Is there a secret to getting the rubber boot off?
The "trick" is to press the light socket out, boot and all. To do that, assuming that everything is disassembled, force the wire up where the bulb was and clip the terminal off - leave about 1/8 inch wire on the terminal. Now the wire can slide out of the boot. The plastic insulating base and spring are also free so don't lose them. Find a socket that will fit where the bulb was and, with a long enough extension, you can "press" out the socket and boot. You don't need to take it off at all. Besides, you don't want to plate the socket and its innards any way. You can slide a new section of insulating sleeving over the wire before you reassemble the socket. To reassemble, put everything back the way it was in the socket, wire thru the boot, spring, plastic insulator and pull enough wire thru so it stays. Strip off 1/8 inch of wire insulation and solder the terminal to the wire. This is critical - make sure that the solder joint does not bind up at the base of the socket or the bulb won't go in and lock. Of course, if you happen to have a replacement terminal handy, you can use that. If you are lucky, you may be able to remove the clipped off wire from the old terminal. The ones I've seen are crimped and sometimes self-destruct if you get too aggressive.

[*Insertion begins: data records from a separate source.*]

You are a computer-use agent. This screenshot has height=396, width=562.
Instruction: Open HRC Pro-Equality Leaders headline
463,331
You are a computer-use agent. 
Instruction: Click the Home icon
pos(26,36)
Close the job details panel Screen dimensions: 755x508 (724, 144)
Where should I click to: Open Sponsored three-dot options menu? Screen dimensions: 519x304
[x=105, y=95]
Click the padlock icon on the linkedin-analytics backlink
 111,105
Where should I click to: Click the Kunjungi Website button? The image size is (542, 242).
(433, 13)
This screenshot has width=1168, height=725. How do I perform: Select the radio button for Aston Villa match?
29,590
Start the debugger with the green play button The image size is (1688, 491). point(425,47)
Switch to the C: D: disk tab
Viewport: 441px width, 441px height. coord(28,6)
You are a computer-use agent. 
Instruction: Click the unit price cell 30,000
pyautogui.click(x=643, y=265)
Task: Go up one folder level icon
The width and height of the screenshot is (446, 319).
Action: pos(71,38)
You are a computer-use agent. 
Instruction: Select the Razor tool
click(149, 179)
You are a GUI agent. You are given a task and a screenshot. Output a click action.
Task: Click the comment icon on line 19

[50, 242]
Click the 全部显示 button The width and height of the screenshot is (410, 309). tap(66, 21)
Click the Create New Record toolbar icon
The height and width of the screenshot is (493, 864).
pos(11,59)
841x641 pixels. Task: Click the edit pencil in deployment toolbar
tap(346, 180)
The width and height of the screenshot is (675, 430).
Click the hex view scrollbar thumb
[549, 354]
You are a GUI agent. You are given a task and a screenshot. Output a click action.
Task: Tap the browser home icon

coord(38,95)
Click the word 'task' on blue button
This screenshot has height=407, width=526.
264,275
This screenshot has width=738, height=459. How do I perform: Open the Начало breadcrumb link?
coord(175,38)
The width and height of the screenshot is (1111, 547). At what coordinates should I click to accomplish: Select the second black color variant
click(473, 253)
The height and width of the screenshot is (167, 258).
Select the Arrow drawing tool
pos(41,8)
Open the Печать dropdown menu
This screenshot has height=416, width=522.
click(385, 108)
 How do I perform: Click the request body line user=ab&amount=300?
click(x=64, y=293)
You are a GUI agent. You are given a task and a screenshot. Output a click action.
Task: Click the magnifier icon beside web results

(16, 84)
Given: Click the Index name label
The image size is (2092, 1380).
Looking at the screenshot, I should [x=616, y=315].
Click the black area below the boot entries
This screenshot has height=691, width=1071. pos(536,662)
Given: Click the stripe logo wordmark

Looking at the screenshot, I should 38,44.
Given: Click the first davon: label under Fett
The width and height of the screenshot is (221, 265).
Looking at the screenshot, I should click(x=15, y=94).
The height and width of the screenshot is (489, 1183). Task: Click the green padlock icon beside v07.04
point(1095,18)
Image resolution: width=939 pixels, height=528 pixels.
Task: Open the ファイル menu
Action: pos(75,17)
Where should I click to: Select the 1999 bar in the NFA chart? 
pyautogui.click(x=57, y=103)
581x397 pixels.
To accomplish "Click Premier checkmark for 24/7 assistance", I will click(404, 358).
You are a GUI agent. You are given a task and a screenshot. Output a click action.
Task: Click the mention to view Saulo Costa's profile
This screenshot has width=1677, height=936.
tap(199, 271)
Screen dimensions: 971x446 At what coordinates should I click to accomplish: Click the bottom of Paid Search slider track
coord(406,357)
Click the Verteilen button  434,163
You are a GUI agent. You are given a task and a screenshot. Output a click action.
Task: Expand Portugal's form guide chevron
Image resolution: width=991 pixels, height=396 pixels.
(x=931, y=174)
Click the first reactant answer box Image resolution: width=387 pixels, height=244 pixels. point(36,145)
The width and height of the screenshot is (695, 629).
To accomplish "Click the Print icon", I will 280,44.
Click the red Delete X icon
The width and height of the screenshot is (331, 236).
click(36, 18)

One more thing. The two rivets that hold the lamp "thingy" to the mounting frame are not supposed to be gold zinc plated. I drill out the olds ones and disassemble those two pieces. More often than not, the plating process leaves some "liquid" behind and it oozes out between the two pieces. I use new rivets, but if you opt to not remove the rivets, you "may" be able to remove enough of the gold from the head of the rivet by using an ink eraser.